----- INPUT MATERIAL
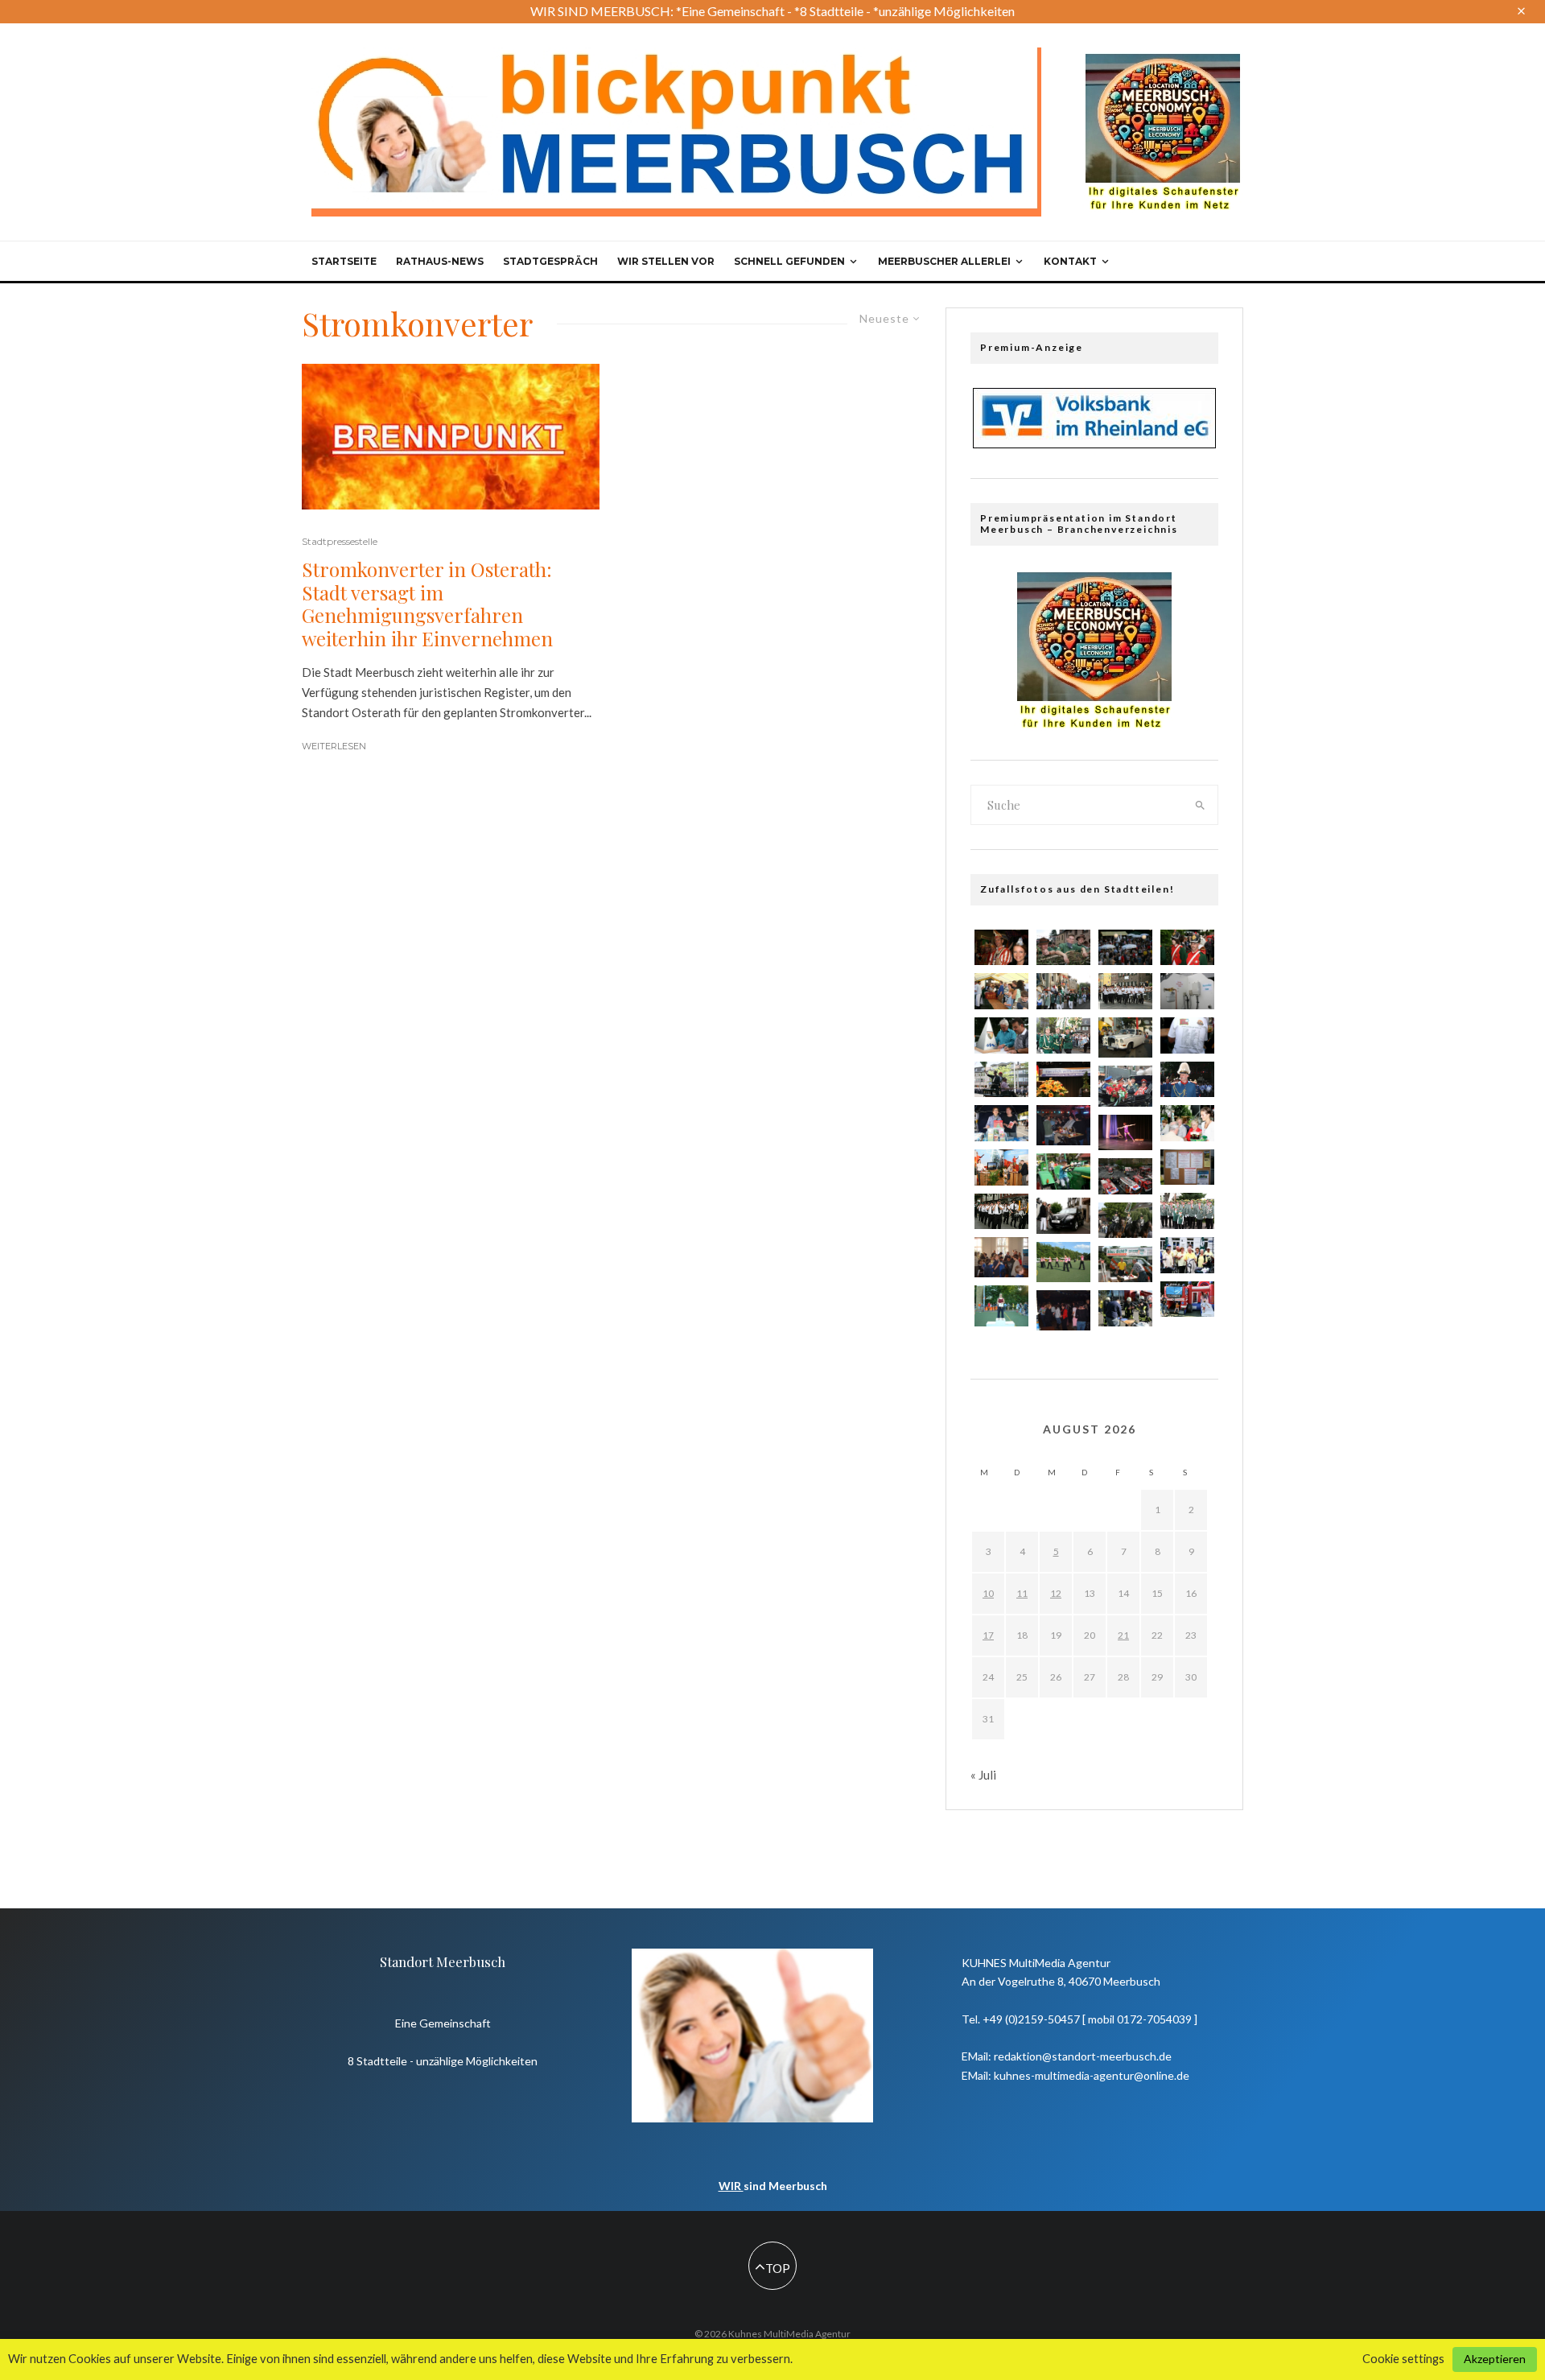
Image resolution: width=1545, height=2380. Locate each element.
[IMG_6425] (1187, 1123)
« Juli (983, 1774)
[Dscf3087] (1063, 1310)
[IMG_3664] (1063, 948)
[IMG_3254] (1187, 1167)
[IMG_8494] (1001, 1123)
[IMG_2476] (1125, 1220)
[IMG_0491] (1001, 1080)
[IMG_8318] (1063, 1171)
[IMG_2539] (1063, 1216)
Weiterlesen (334, 746)
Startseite (344, 261)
----------
All lines from the line containing "[IMG_3254] (1187, 1167)" through the last line of the data are to be repeated exactly; no other line belongs in the answer.

◆ EXERCISE SOLUTION
[IMG_3254] (1187, 1167)
[IMG_8494] (1001, 1123)
[IMG_2476] (1125, 1220)
[IMG_0491] (1001, 1080)
[IMG_8318] (1063, 1171)
[IMG_2539] (1063, 1216)
Weiterlesen (334, 746)
Startseite (344, 261)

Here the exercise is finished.